Credit Crunch Sweeps Main Street Like a Pernicious Virus

Credit Crunch Sweeps Main Street Like a Pernicious Virus

As far back as two years ago, Marilyn Landis, who owns Basic Business Concepts Inc., a Pittsburgh-based financial services outsourcing company, saw something that most small business owners did not — the first signs of a growing credit crunch. Back then the Federal Reserve was still raising interest rates. Since her firm provides financial services primarily to rapidly growing companies, she’s had a ringside seat to the changing credit market. “What I have watched happen gradually over the last couple of years has gotten a whole lot worse on multiple levels very quickly,” she says. “It’s gotten to the point where the pain is finally starting to hit the headlines.”

While Landis’s observations are largely anecdotal, a new Federal Reserve Bank survey of senior loan officers at 56 domestic and 23 foreign institutions reaches many of the same conclusions. Credit is growing tighter, like a noose around the economy’s neck. Much of the change has taken place over the past three months. The survey found that banks have been tightening lending standards and loan terms on a broad range of products, covering every sector of the economy. If the trend continues, it could not only help tip the economy into a recession, but may extend the depth and prolong the duration of the downturn as well.

The survey, in fact, touched off alarm bells this week on Capitol Hill.

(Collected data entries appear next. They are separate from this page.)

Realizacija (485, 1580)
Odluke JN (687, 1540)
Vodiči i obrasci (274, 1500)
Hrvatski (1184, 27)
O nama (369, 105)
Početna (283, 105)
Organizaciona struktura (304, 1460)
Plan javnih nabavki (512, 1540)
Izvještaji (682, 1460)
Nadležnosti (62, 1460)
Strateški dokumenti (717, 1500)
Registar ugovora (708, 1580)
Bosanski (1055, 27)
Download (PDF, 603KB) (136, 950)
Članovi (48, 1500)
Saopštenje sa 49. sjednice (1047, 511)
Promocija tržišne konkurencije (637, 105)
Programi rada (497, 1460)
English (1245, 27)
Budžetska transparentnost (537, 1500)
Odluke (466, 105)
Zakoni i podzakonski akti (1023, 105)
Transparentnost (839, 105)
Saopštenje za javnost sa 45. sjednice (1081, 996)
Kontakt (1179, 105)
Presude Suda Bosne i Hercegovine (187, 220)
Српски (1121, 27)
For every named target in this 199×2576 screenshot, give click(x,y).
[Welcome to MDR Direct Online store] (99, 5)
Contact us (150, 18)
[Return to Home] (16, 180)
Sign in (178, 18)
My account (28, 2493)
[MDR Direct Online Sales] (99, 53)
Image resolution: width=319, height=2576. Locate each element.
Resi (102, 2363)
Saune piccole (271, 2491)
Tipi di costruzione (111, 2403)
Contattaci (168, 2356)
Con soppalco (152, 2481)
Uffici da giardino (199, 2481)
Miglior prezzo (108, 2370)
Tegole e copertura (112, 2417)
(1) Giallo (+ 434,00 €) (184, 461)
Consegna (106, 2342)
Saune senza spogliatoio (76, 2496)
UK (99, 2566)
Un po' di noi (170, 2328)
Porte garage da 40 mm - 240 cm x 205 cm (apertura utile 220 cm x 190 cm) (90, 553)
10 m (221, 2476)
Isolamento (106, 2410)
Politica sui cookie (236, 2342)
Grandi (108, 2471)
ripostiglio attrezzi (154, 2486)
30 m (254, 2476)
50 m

Senate small business committee Chairman John Kerry, D-Mass., introduced emergency legislation on Thursday to make more federal funds available for small business loans. Meanwhile, the Bush administration has been caught flatfooted. The president’s FY 2009 budget either cuts or simply maintains current funding, which has been held at 2001 levels for the past seven years. In fact, since the federal fiscal year began in October, SBA lending through the agency’s flagship 7(a) loan program is down 14 percent compared with the same period a year ago. Dollar volume is down 6 percent.

In the broader economy, the Federal Reserve survey found that one-third of domestic institutions reported tightening their lending standards on construction and industrial loans to small, middle-market, and large firms over the past three months. Among other things, banks have raised the cost of credit lines and the premiums they charge on riskier loans. The latest series of Federal Reserve rate cuts, which began in September, was supposed to help lower the cost of credit. But two-fifths of domestic banks surveyed simply increased spreads between loan rates and their cost of funds, essentially pocketing the difference, the survey found.

Landis, who worked in banking for 30 years before starting her own small business, says cutting interest rates won’t help ease the crunch. “Fed rate cuts increase the liquidity of banks. More liquidity means more money to put on the street. So there’s lots of money,” she says. But tighter lending standards have restricted the pool of eligible borrowers. “Banks are saying, ‘bring us deals,’ but they are all chasing the same couple of deals,” she explains. “I talk to people in the field, and this is a direct quote: ‘For every 20 deals I bring in, I get one approved. Deals we used to approve without thinking twice about, we are turning down.’”

The real problem, she says, is “a perception of risk” that has caused bankers to raise the bar on all of their lending criteria. The perception is tied directly to the subprime mortgage crisis, which has triggered rising defaults, a glut of housing, and declining prices. “I don’t blame the banker,” says Landis. “If your portfolio is analyzed and considered under risk, you have to put up more reserves, and it really punishes them.”

William Dunkelberg, chief economist for the National Association of Independent Business, agrees. “Anybody who is smart knows what ails the market can’t be cured by Fed rate cuts,” he says. “It’s not that banks don’t have liquidity, they just can’t get a market price on this incredible pool of mortgages. Nobody knows what’s behind them. Until they figure out the risk, nobody will buy them.

“Unpacking all that stuff is going to take time,” he adds. “Most of the mortgages are good mortgages; they just underestimated the percentage of bad.”

Indeed, the surveyed banks said they tightened credit standards because of a “more uncertain economic outlook, a worsening of industry-specific problems, and a reduced tolerance for risk.” Weakening demand for loans was also fairly widespread.

While construction and industrial loans have grown harder and more expensive to get, the crunch is even more acute in commercial real estate. “About 80 percent of domestic banks reported tightening lending standards on commercial real estate loans over the past three months, a notable increase from the October survey,” the report noted.

Dunkelberg says that credit is available for most small businesses if they are dealing with community banks that have escaped the subprime crisis. Landis agrees and says the problem is most acute among rapidly growing businesses, which “are always a step ahead of their cash flow.” Since most new businesses are also service-oriented, they don’t have hard assets like buildings or machinery, a traditional source of collateral. As a result, many small businesses are being pushed into credit cards when they apply for a line of credit. This is what happened to Landis. Even though she never missed a payment, her bank raised her rates “sky high” because of her increased use of credit. “They said I was a credit risk … it really impacted my ability to grow the business,” she says.

Unless the government takes aggressive action to make sure businesses can continue to borrow money at reasonable rates, Landis won’t be the only small business owner feeling the pain of tight and uncertain credit.